人はみんな、自分の仕事を楽しいと思っているだろうか?

旅行業を目指す人は、十中八九「旅」が好きな人だと思っている。そして、「旅」を仕事にしたいと思って旅行業を目指し、旅行業に就いている。

だが、会社の歯車として働いていると、必ずしも希望する仕事に就けていない人も多いかもしれない。

筆者が選んだ、SOHOで旅行会社を運営するということは、自分の会社で自分のやりたい旅行の仕事が出来る仕事のスタイルだ。

いずれ、中途半端な旅行会社は消滅し、巨大旅行会社か、あるいは、小さいけれども他にまねできないことをしている旅行会社だけが残る時代になるだろう。

そのようなことになったとき、生活のために、したくもない仕事をしなければならなくなることを避けるには、どうしたらよいか?

「好き」を仕事にできているか?

20代の時に、中学校の同級生とキャンプに出かけたことがあった。

とりわけ仲が良かった4人で、今でも交流がある友達同志だ。

お互い、やっと仕事にも慣れてきた頃だったので、キャンプファイヤーを囲みながら仕事のことをあれこれ話していた。すると、それぞれの仕事に対する考え方で真っ二つに意見が分かれた。

それは「好きな仕事」をしているか否かだ。

自分ともう一人(歯科技工士、やがて独立した)は、望んでその世界に飛び込み、結果「好きな仕事」をしているつもりだった。

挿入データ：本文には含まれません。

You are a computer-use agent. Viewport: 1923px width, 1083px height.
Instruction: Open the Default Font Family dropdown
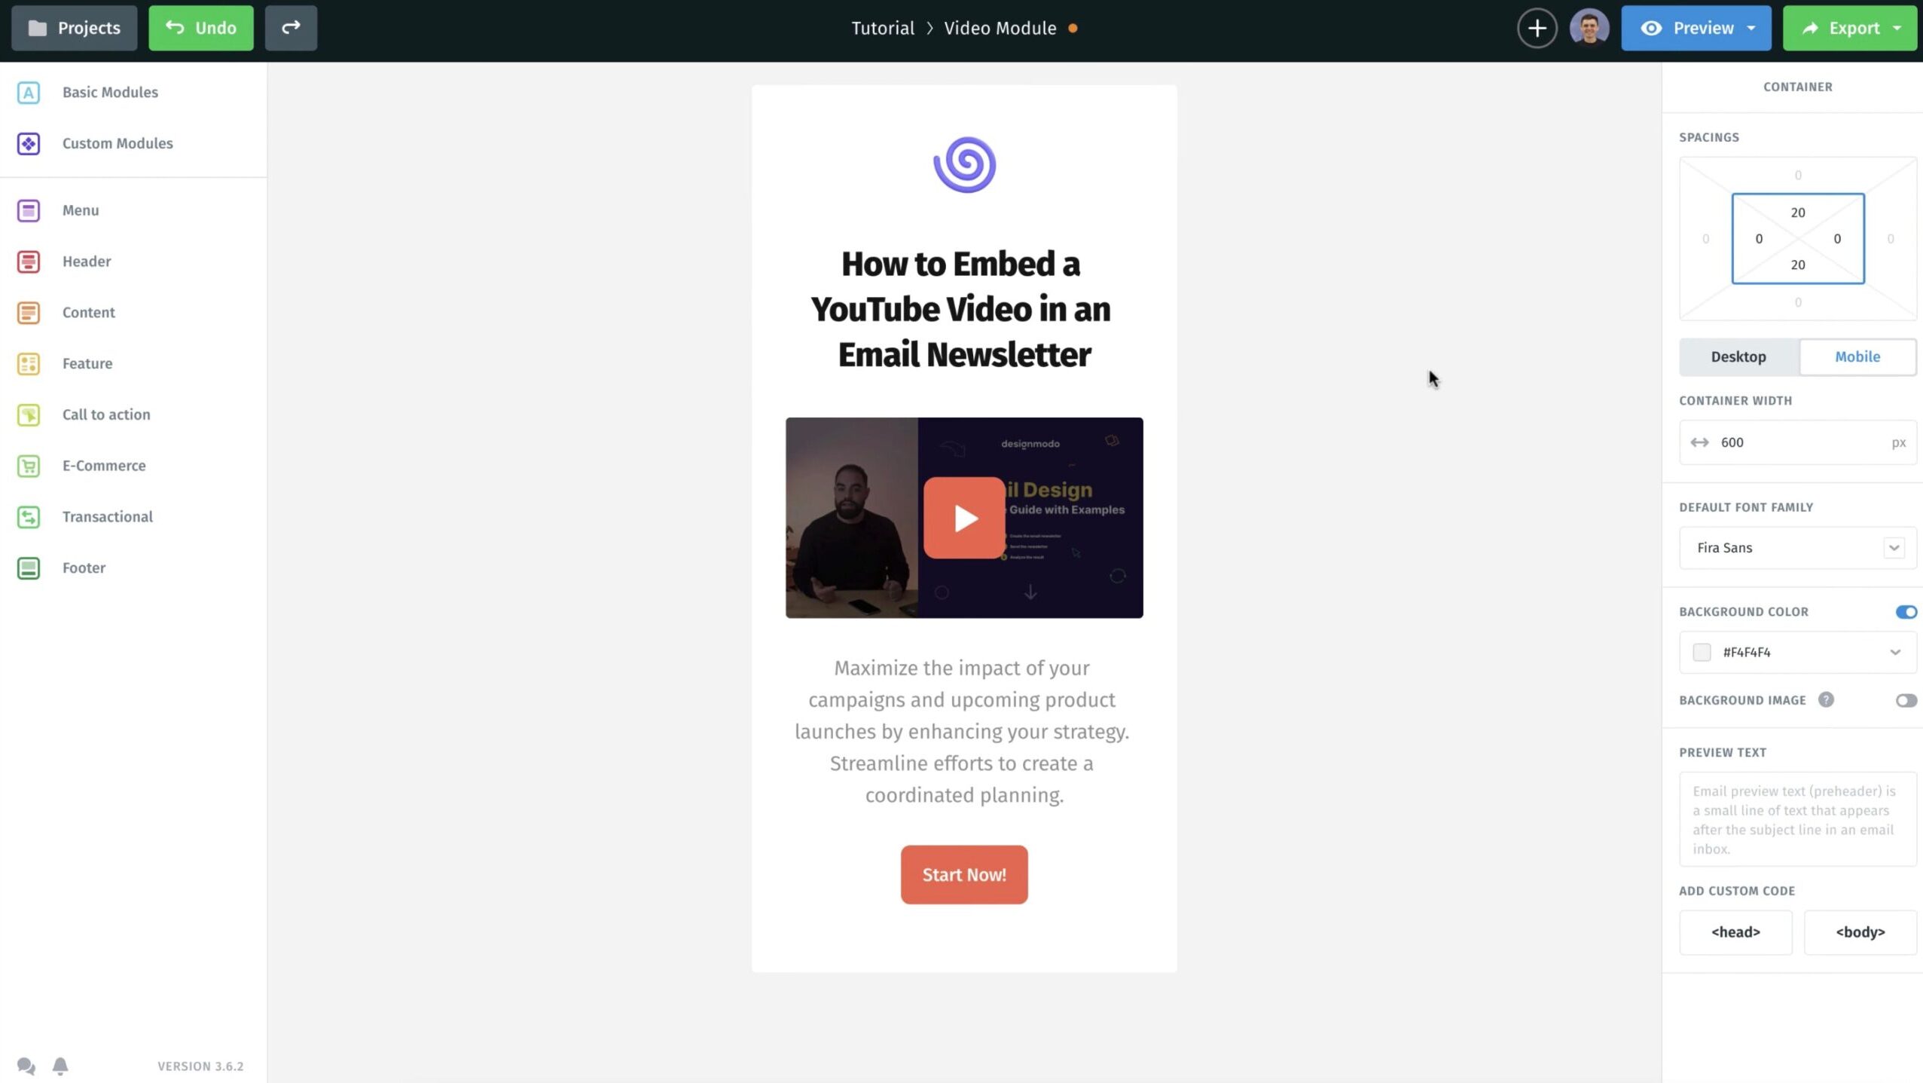(x=1799, y=547)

もう2人はサラリーマンだ。そのうち一人は、誰もが知っている大企業に入ることが出来たにもかかわらず、仕事は「生活のため」で、好きでやっているわけではないという。その後も意見は分かれたままだ。

例えば、音楽に目覚めてバンド活動にいそしめば、「音楽で食べていければいいな」と考えるものだ。

だが実際は、そんなに世の中甘くはない。

例え、音楽の仕事に就いたとしても、「仕事」としての音楽と、「趣味」としての音楽が違うことは誰でも知っている。

しかし、旅行は少し事情が違う。

「旅行業」という仕事自体を好きになったら、それは趣味から高じた音楽とは違うものだ。

仕事は人生の手段か目的か

話は変わるが、以前勤めていた会社で、航空業界華やかなりし頃、エールフランスの日本社長を務めた人を、わざわざ会社に迎えたことがあった。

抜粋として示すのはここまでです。